(Records from a pointing dataset)
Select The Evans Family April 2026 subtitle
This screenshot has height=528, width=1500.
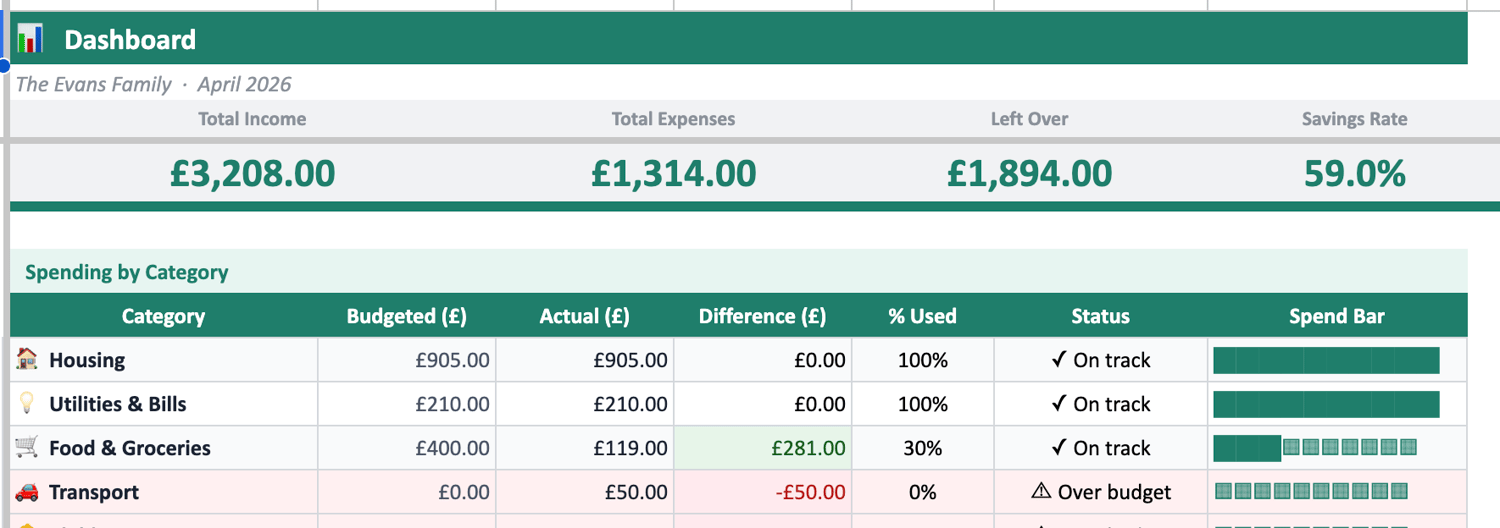[154, 84]
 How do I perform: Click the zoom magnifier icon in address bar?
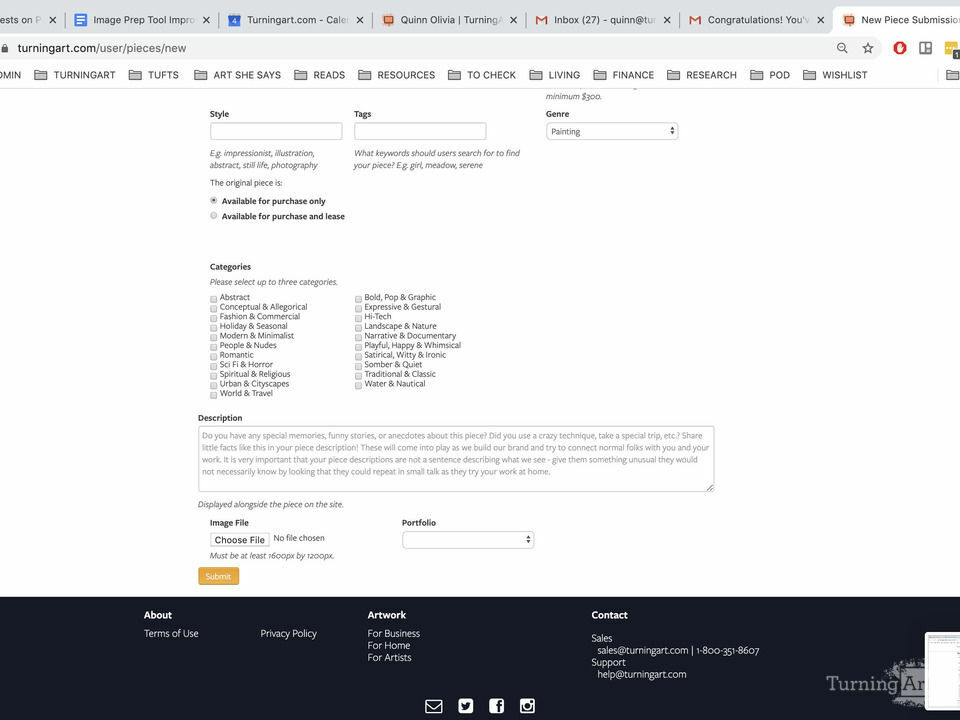pos(842,48)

* [Problem requirements]: How many lines of the listing above contain the string "screenshot", with case counting? Give only the number.

* [Solution to the exercise]: 1